Julie took time out of her busy schedule to have a conversation with us, a conversation that included the terms “choiceful,” “borg-ish” and “bully pulpit,” spoke to the point of chocolate Swoops and, in which, without prompting, the interviewee talks about scratching itches:

1) What is the thing you consistently see brands getting wrong these days?

Brands are scared. They don’t take risks. They are often stuck – for lots of seemingly good business reasons – in thinking that is decades old. Yes it’s a confusing time, but in confusing times, the brave prevail. There is a thinking-doing gap a mile wide and deep. Lots of great trend watching and debate on the sidelines… fewer gutsy CEO’s and CMO’s shaking it up.

2) You write about the “Brand Inside: Brand Outside™” theory that all individuals from CEOs to idle bystanders “play equally in the evolution of the brand.” If that’s true, is it reasonable to say that a brand owner can never fully control his or her brand meaning?

It is not only reasonably true that a brand owner cannot control her brand’s meaning, it is TRUE. Brands are co-created with consumers. Try an experiment. Substitute the word CULTURE for brand.

Consumers see, touch, feel, taste brands and create their own meaning. Whether it’s Tide or France. This is why social media, consumer generated content are with us in such a big way and everyone is scrambling to figure them out. But they are only branches on a bigger tree. The main point is that brands don’t sell people. People choose brands because they mean something to them. It doesn’t release the brand owner from duty – they still have to vigilantly watch, listen, and yes, invent new meaning. But they don’t own the meaning. Just like no one owns the sky. This is what makes this all so much fun.

3) I increasingly see brand campaigns that employ dumb and clunky vanity URLs (e.g.: To get YOUR exclusive look at the most recent interview go to Oddpodzgreatinterviewithjulieanixter.com). These can’t really work can they? I mean, WTF?

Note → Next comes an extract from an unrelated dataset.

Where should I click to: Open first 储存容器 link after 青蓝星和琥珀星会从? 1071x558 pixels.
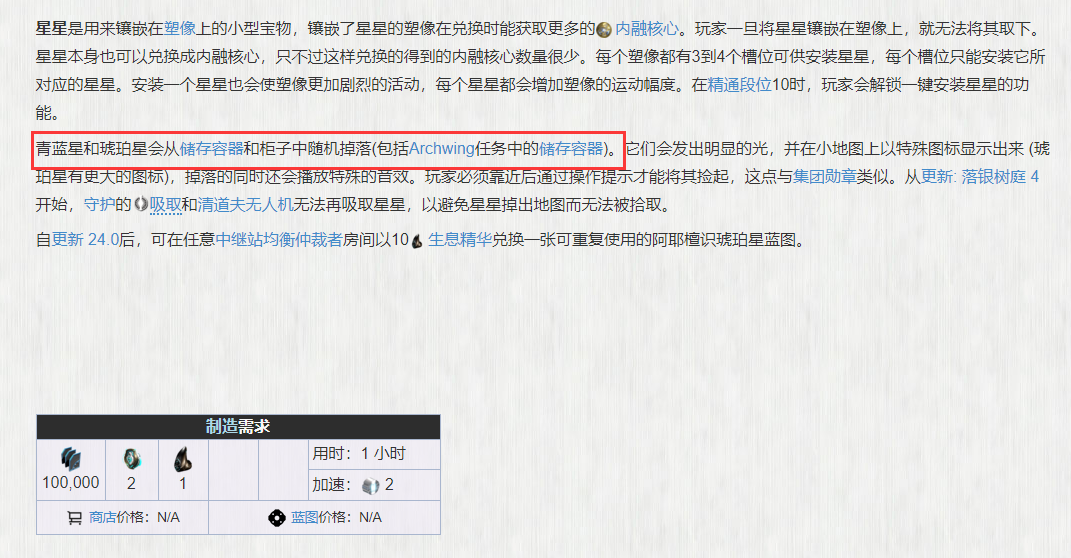click(x=212, y=149)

Hmmm…clunky vanity URLs. That’s a nice new note in the vernacular. Good writing, good content, a straight shot to the heart always wins. Vanity and clunky don’t even sound good together, do they?

[No. No they do not – Ed.]

4) LAGA did very successful brand development for the Hershey’s Swoops, which are like Pringles potato chips but made of chocolate. (!) Can you explain the appeal of this product? Really, no joke; why are these thighs so popular?

The appeal of Swoops was simple. They took your favorite food (Chocolate) combined with one or more of your favorite chocolate brands (Hershey’s, Reese’s, Junior Mints) and gave you a new experience. The experience was based on a shape (how can it be that thin?) fresh, novel, portable, less caloric, more choiceful than the candy bar. All the flavor, not all of the calories. It was a bold and successful experiment we were proud to be a part of. We like to shake things up.

5) You went to Oberlin and LAGA is headquartered in Ohio. Why do Ohio State fans riot when they lose AND when they win? Are there paint chips in the water there or something?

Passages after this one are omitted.